To predict the spread of a technology implies predicting a large element of fads and social contagion, which lie outside the objective utility of the technology itself (assuming there is such an animal as objective utility). How many wonderfully useful ideas have ended up in the cemetery, such as the Segway, an electric scooter that, it was prophesized, would change the morphology of cities, and many others. As I was mentally writing these lines I saw a Time magazine cover at an airport stand announcing the “meaningful inventions” of the year. These inventions seemed to be meaningful as of the issue date, or perhaps for a couple of weeks after. Journalists can teach us how to not learn.
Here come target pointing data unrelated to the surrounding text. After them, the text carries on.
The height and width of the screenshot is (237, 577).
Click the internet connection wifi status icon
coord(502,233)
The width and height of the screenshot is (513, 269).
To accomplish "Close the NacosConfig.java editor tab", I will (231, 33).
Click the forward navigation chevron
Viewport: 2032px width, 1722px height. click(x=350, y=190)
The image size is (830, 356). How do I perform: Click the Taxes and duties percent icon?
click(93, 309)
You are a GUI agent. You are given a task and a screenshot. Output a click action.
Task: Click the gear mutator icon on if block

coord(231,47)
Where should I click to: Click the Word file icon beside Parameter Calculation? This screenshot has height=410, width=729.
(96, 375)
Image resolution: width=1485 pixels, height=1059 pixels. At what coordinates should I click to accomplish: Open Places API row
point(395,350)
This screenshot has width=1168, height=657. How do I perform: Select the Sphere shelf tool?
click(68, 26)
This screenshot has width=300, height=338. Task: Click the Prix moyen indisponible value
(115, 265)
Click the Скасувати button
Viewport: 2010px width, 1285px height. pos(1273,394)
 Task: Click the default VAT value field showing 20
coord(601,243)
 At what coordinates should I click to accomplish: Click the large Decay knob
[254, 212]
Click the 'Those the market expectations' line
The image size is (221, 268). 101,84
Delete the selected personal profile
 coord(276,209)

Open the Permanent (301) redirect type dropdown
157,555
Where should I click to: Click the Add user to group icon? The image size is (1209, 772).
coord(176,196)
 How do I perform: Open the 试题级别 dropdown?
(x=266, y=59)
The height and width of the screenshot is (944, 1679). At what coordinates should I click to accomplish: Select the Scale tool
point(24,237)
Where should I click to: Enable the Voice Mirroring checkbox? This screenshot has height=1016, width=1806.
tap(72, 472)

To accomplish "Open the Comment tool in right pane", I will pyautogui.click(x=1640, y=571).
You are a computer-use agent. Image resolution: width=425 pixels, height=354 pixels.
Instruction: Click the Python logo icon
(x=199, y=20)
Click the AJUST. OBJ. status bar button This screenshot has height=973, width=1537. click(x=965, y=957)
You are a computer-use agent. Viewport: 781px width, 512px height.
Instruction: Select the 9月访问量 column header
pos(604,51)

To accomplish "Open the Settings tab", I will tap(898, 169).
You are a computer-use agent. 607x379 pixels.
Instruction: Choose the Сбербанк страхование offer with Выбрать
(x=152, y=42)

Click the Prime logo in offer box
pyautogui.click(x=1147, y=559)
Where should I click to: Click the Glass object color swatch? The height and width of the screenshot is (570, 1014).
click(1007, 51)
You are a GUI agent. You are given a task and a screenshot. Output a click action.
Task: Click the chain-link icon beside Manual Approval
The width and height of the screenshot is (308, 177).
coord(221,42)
HOW TO PREDICT YOUR PREDICTIONS!
This brings us to Sir Doktor Professor Karl Raimund Popper’s attack on historicism. As I said in Chapter 5, this was his most significant insight, but it remains his least known. People who do not really know his work tend to focus on Popperian falsification, which addresses the verification or nonverification of claims. This focus obscures his central idea: he made skepticism a method, he made of a skeptic someone constructive.
Just as Karl Marx wrote, in great irritation, a diatribe called The Misery of Philosophy in response to Proudhon’s The Philosophy of Misery, Popper, irritated by some of the philosophers of his time who believed in the scientific understanding of history, wrote, as a pun, The Misery of Historicism (which has been translated as The Poverty of Historicism).[34]
Popper’s insight concerns the limitations in forecasting historical events and the need to downgrade “soft” areas such as history and social science to a level slightly above aesthetics and entertainment, like butterfly or coin collecting. (Popper, having received a classical Viennese education, didn’t go quite that far; I do. I am from Amioun.) What we call here soft historical sciences are narrative dependent studies.
Popper’s central argument is that in order to predict historical events you need to predict technological innovation, itself fundamentally unpredictable.
“Fundamentally” unpredictable? I will explain what he means using a modern framework. Consider the following property of knowledge: If you expect that you will know tomorrow with certainty that your boyfriend has been cheating on you all this time, then you know today with certainty that your boyfriend is cheating on you and will take action today, say, by grabbing a pair of scissors and angrily cutting all his Ferragamo ties in half. You won’t tell yourself, This is what I will figure out tomorrow, but today is different so I will ignore the information and have a pleasant dinner. This point can be generalized to all forms of knowledge. There is actually a law in statistics called the law of iterated expectations, which I outline here in its strong form: if I expect to expect something at some date in the future, then I already expect that something at present.
Consider the wheel again. If you are a Stone Age historical thinker called on to predict the future in a comprehensive report for your chief tribal planner, you must project the invention of the wheel or you will miss pretty much all of the action. Now, if you can prophesy the invention of the wheel, you already know what a wheel looks like, and thus you already know how to build a wheel, so you are already on your way. The Black Swan needs to be predicted!
But there is a weaker form of this law of iterated knowledge. It can be phrased as follows: to understand the future to the point of being able to predict it, you need to incorporate elements from this future itself. If you know about the discovery you are about to make in the future, then you have almost made it. Assume that you are a special scholar in Medieval University’s Forecasting Department specializing in the projection of future history (for our purposes, the remote twentieth century). You would need to hit upon the inventions of the steam machine, electricity, the atomic bomb, and the Internet, as well as the institution of the airplane onboard massage and that strange activity called the business meeting, in which well-fed, but sedentary, men voluntarily restrict their blood circulation with an expensive device called a necktie.